A Quibdo, à une centaine de kilomètres en remontant l’Atrato vers le sud, la salsa se déverse par milliers de watts dans les rues agitées qui évoquent un décor de western tropical. La capitale du Choco a la réputation d’être, avec Cali, un haut lieu de la musique latine, et son carnaval attirait de nombreux touristes. « Ils ont disparu, la ville est devenue trop dangereuse, raconte Luz Angela Rivera, qui s’occupe des gamins de rue de Quibdo. Il y a plusieurs morts par jour. Hier, un indigène s’est encore fait descendre de 24 balles devant la cathédrale. » La découverte, au printemps, d’un corps découpé dans une valise a attesté la présence d’une casa de pique (maison de découpe), abattoirs où les gangs dépècent leurs ennemis pour marquer les esprits. « Les bacrim [bandes criminelles] se disputent les quartiers pour le marché local, l’extorsion et la revente de l’or, ajoute Luz Angela. A la sortie de la ville, il y a l’ELN [une guérilla mineure, NDLR]. Les “cartel boutiques”, ces petites organisations de narcos qui se sont multipliées depuis la disparition des grands cartels, sont dans la zone du fleuve San Juan, à deux heures d’ici. Ils rejoignent des sous-marins artisanaux sur la côte pacifique. Des centaines de mines illégales sont gérées par les FARC et l’ELN. Les FARC continuent de contrôler le port sur l’Atrato. Les négociations de paix n’ont pas fait cesser la guerre, elles l’ont transportée des montagnes à la ville avec l’arrivée en force des bacrim, qui profitent de l’amorce du retrait des FARC pour développer leurs trafics. »
Absents de la table de négociation de paix entre les FARC et l’Etat, les bacrim représentent le plus grand danger de l’après-conflit. Eduardo Pizarro a participé aux négociations qui ont conduit en 2006 à la démobilisation des paramilitaires de l’AUC. « Tous les chefs ont été arrêtés. Vingt-cinq sont en prison en Colombie et 14 ont été extradés aux Etats-Unis pour trafic de cocaïne. Beaucoup de soldats sont rentrés dans la vie civile. Mais ce sont les cadres moyens qui ont repris du service en formant des bacrim, contraction de bandas criminales, qui ont continué le trafic de drogue, les enlèvements, les mines illégales et l’extorsion sans l’alibi de la lutte contre le communisme. Il existe 37 bacrim qui totalisent 15 000 soldats, trois fois plus que les FARC, qui ne comptent plus que 5 675 soldats. Les bacrim peuvent, comme au Salvador ou au Guatemala, rendre la paix plus sanglante que la guerre. »

### MATÉRIEL FOURNI
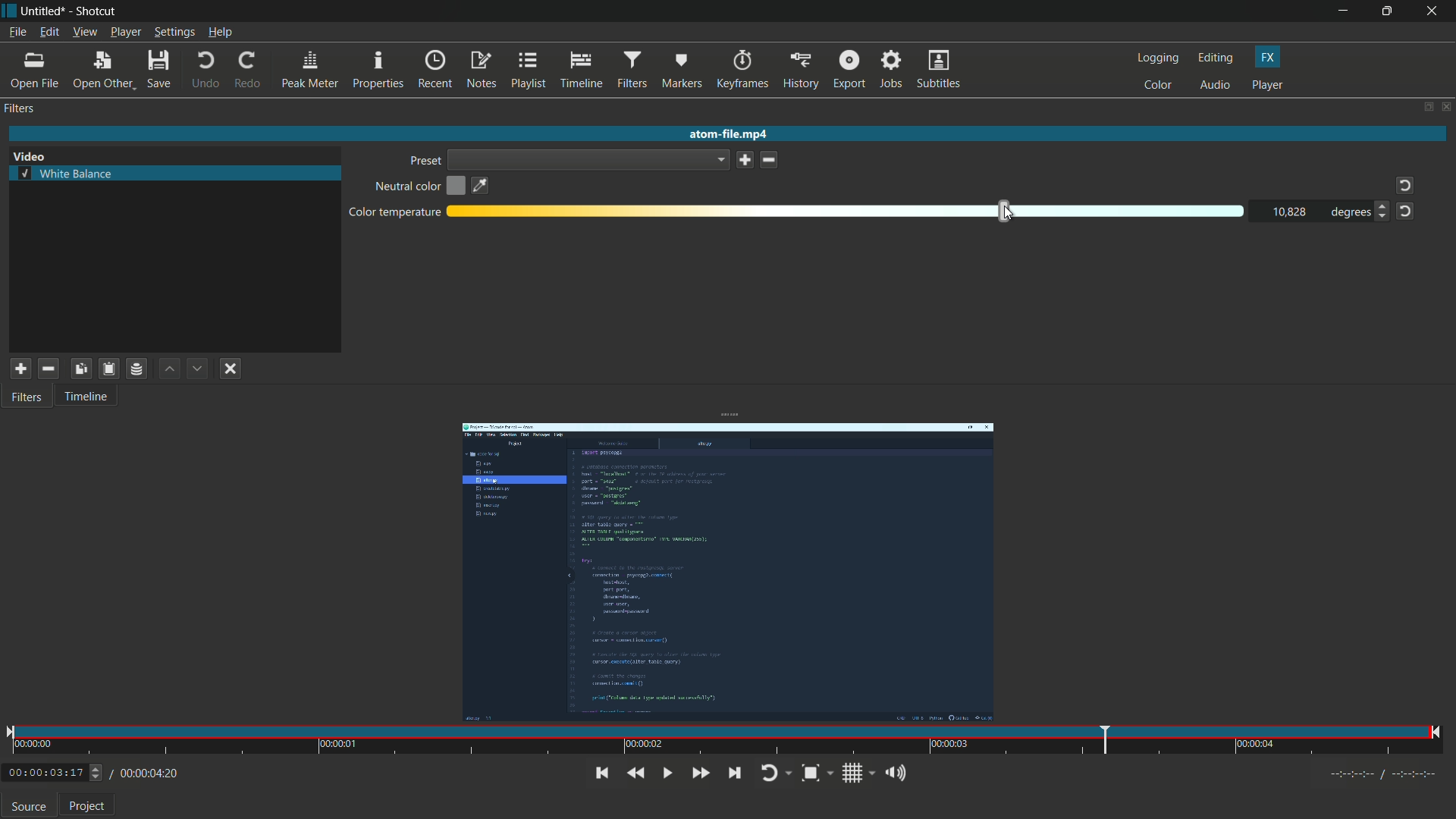 The width and height of the screenshot is (1456, 819). I want to click on audio, so click(1214, 85).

### CONSIGNE
Répondez aux questions suivantes d'après l'extrait :
1. Quelle ville partage avec Quibdo la réputation d'être un haut lieu de la musique latine ?
2. En quelle année les négociations ont-elles conduit à la démobilisation des paramilitaires de l'AUC ?
3. Selon Eduardo Pizarro, combien existe-t-il de bacrim, et combien de soldats totalisent-elles ?
Le matériel fourni n'a aucun lien avec l'extrait.

### RÉPONSE ATTENDUE
1. Cali.
2. En 2006.
3. Il existe 37 bacrim, qui totalisent 15 000 soldats.